Sunday, February 14, 2016

Valentines Day

There are a lot of holidays.  I think we need more.  But I’m not in any position to demand a Taylor Day (that is my name by the way).  As a teacher I observe every holiday with a thankful heart that I can take a well deserved day off.  Holidays are supposed to be day of reflection but in most cases they are simply an extra day to catch up. 

Some of our holidays are not sanctioned, meaning they have no specific day to commemorate or reflect.  One such holiday is Mother’s Day.  It is a great day to reflect on our Mothers and it is a day that has been set aside for that purpose, making Mothers Day a staple of the weekend holidays, I think it’s the only one in fact.

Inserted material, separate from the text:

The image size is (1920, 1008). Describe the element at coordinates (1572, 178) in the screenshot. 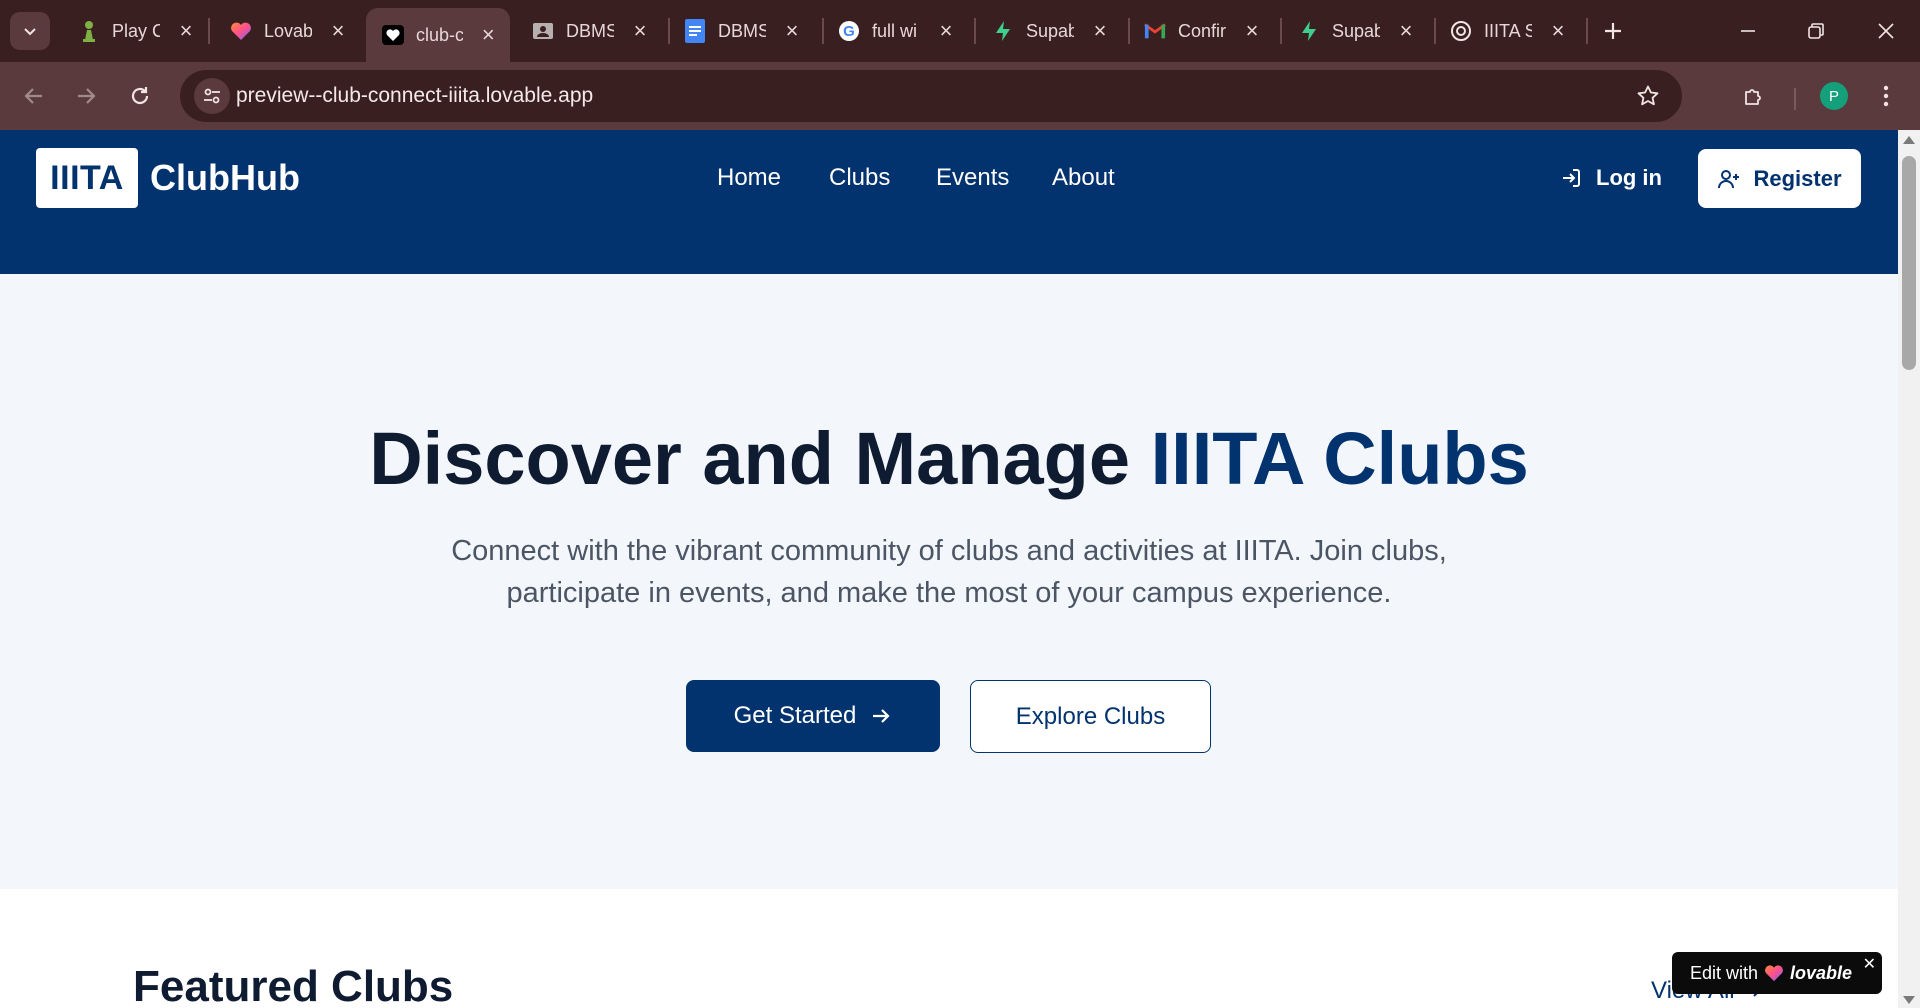

I see `login-icon` at that location.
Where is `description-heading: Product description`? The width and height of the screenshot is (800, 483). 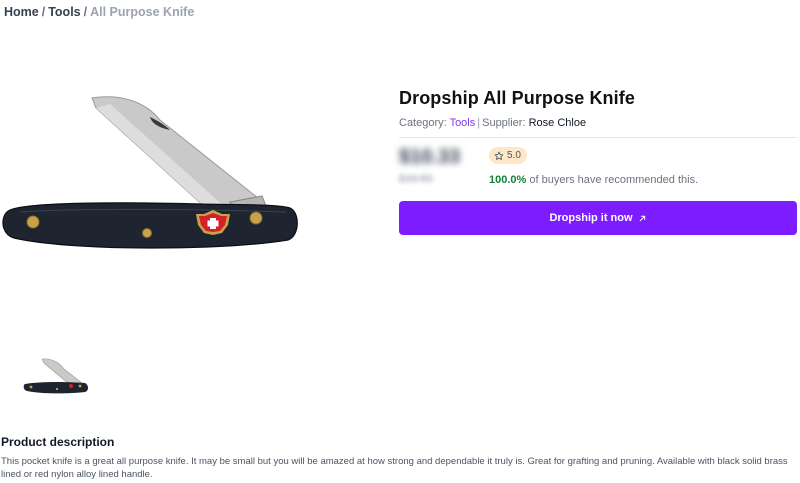
description-heading: Product description is located at coordinates (58, 442).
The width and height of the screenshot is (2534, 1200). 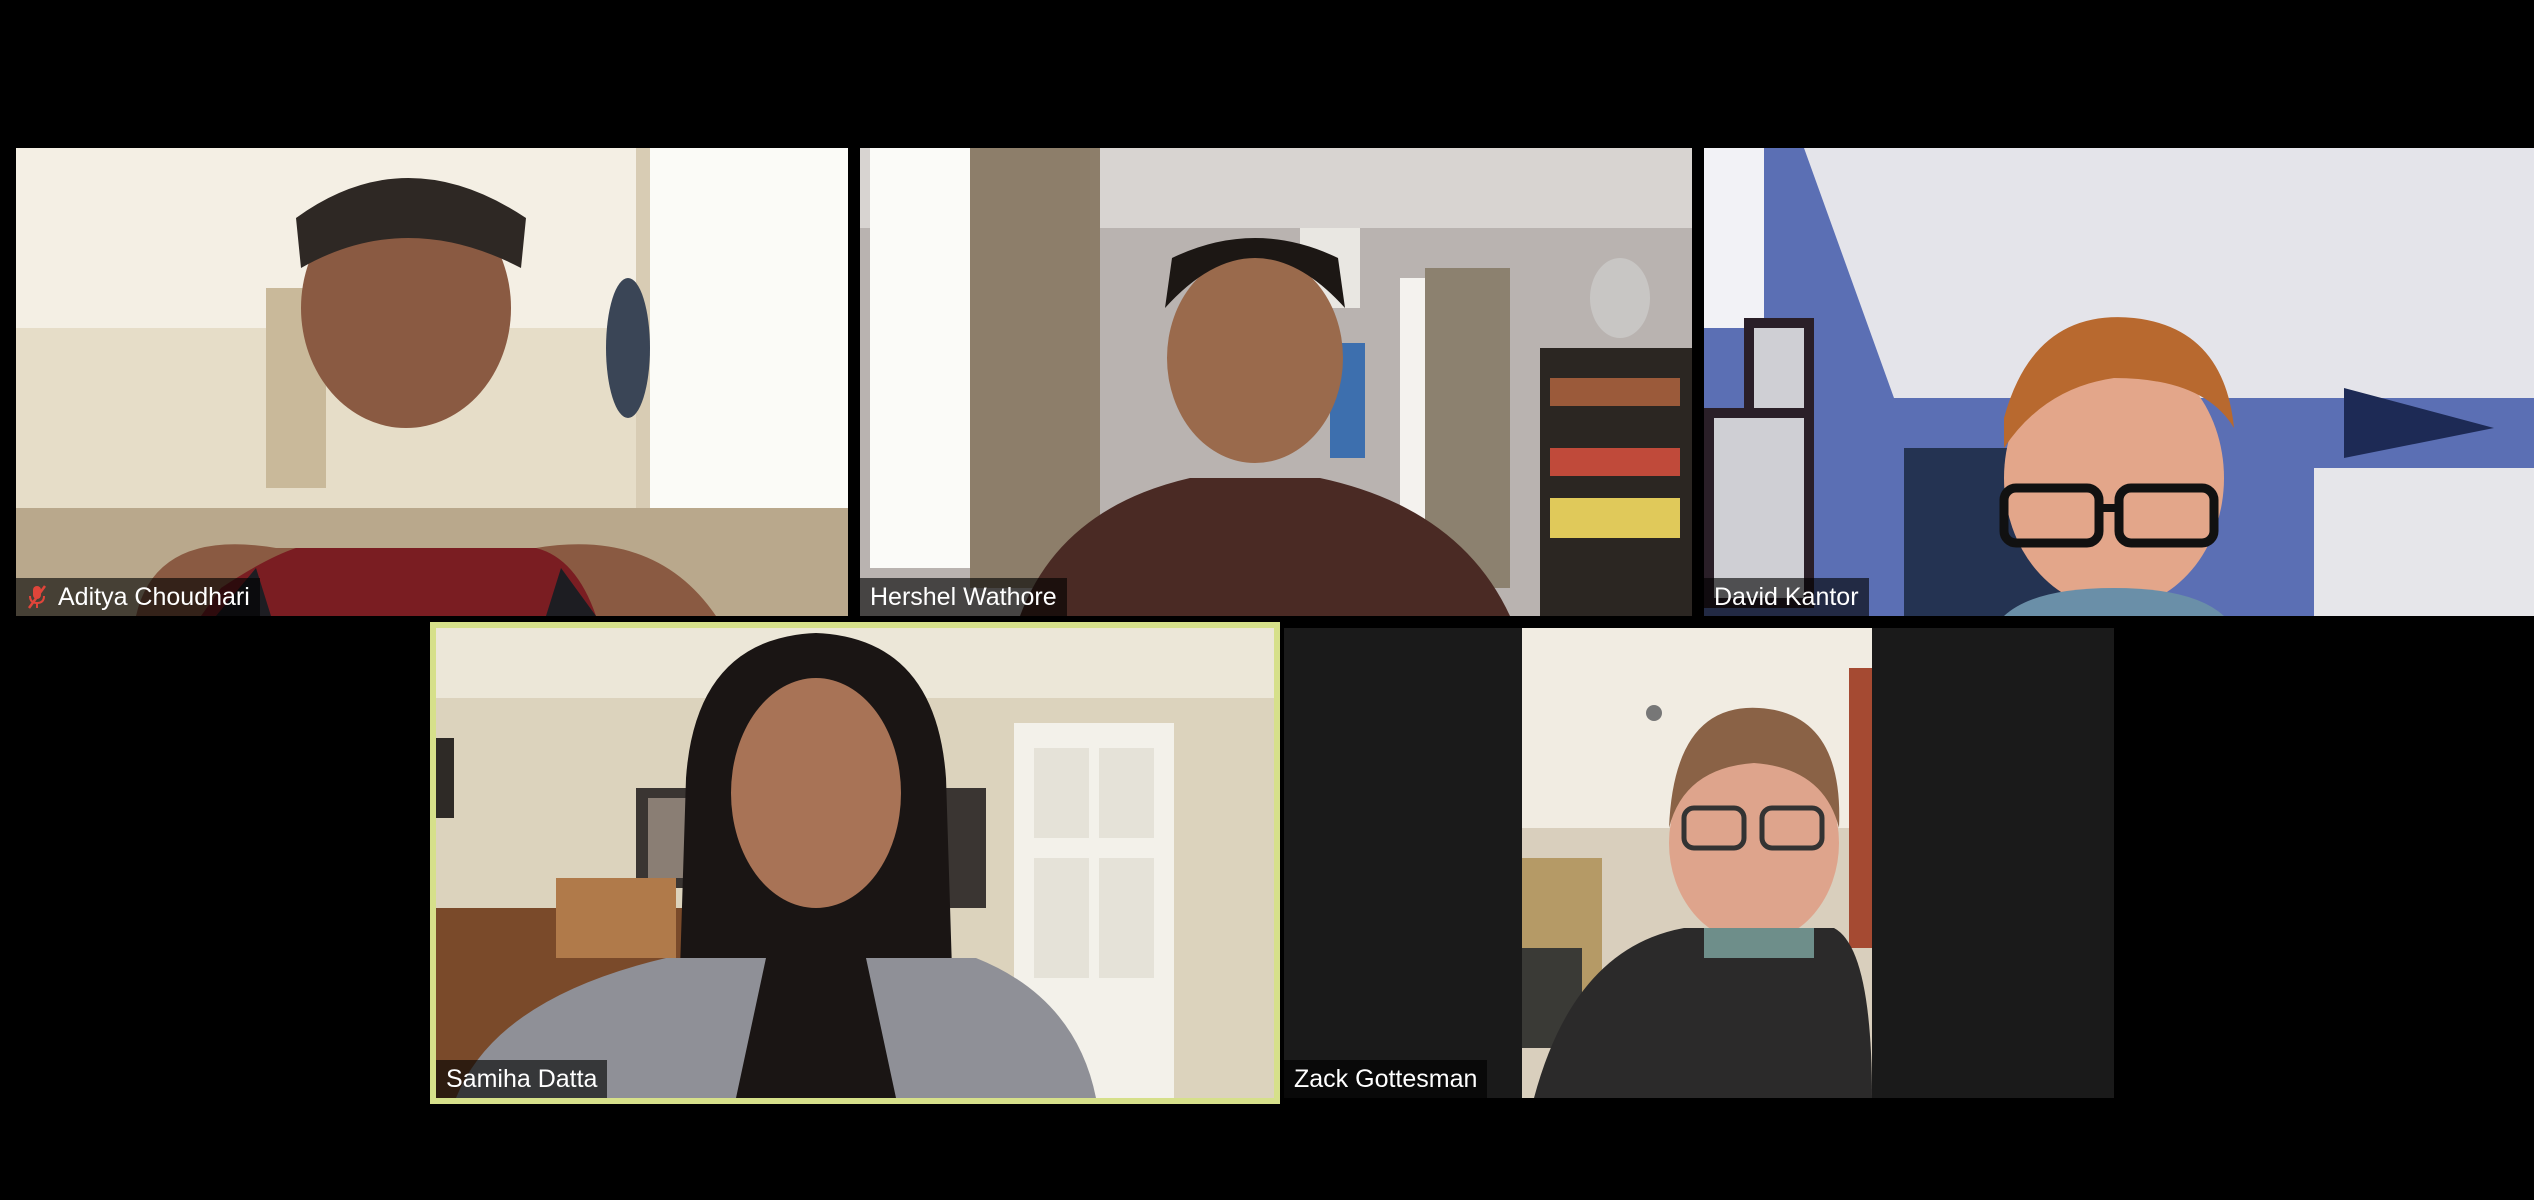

Halloween is a little bit different it occurs on the 31st of October and is subject to the rotating day of the week.  Like Halloween, Valentines Day is another day that has no governmental sanction also falling on the same day each year.  If you want to take that day off you will have to pay for it yourself. 

Unlike Halloween, Valentines Day is a mostly manufactured holiday that greeting card companies created to sell more cards.   I don’t remember the last time I bought a greeting card for any occasion and to my wife’s chagrin I think I can only remember buying one or two Valentines cards.  Oh well, life goes on….

Evan though I am not a fan of the process of creating a holiday out of greed the idea of setting aside a day of reflection for those we truly love is not a bad idea.  In our hurried and harried lives we often need a specific excuse to excuse ourselves from the mundane and ordinary in order to act a little romantic, putting aside the every day in order to focus our attentions in an extraordinary way.  Men are in some ways forced to close off the Neanderthal sections of our brain (OK most of our brain) and let go of the practical and spend the time toward lofty and more grandurious (new word) endeavors; thinking of those we love and care for, for the purpose of letting them know that we actually do love them, by buying flowers, chocolate or maybe even splurging and buying a greeting card.

Like other Holidays, we often forget about the importance attached to those specific days and need to be reminded to focus on the message that was created by that Holiday.  Valentines Day is no different; we need to be reminded to tell those we love that we actually really love them, so in this regard having a Holiday about Love and Devotion is not a bad thing.

There is some history taken in part from a mysterious St.  Valentine of Rome which started when this Valentine person (he was not a saint yet) was imprisoned for marrying soldiers who were not allowed to merry.  He was imprisoned and while incarcerated healed the daughter of his Jailer, Asterius.  Before his execution the thankful girl wrote a letter and signed it “your Valentine”

No one really knows if this is true but there are numerous older examples of Love invoked accounts with most agree that the day first became associated with romantic love within the circle of Geoffrey Chaucer in the 14th century from a poem: 

For this was on seynt Volantynys day
Whan euery bryd comyth there to chese his make.
 

(Those are not misspelled words, they are the original words of the 14th century, and maybe they were just bad at spelling)

There is a fairly strong indication however that due to the many martyrs during the purge of Christianity that had the name of Valentine and through the story of St. Valentine the holiday has a fairly strong historical foundation as well. 

But the holiday never had a future without the advent of the greeting card.   With approximately 145,000,000 cards being sent each year the holiday is alive and well.  The problem is that 85% of purchases are by women. 

The bottom line is that even though we have a holiday about love and devotion women keep it alive as they have always done, shaming men in all areas of romance. 

Is it too late to run to the store, they may still have some cards left, maybe a wilted stack of flowers?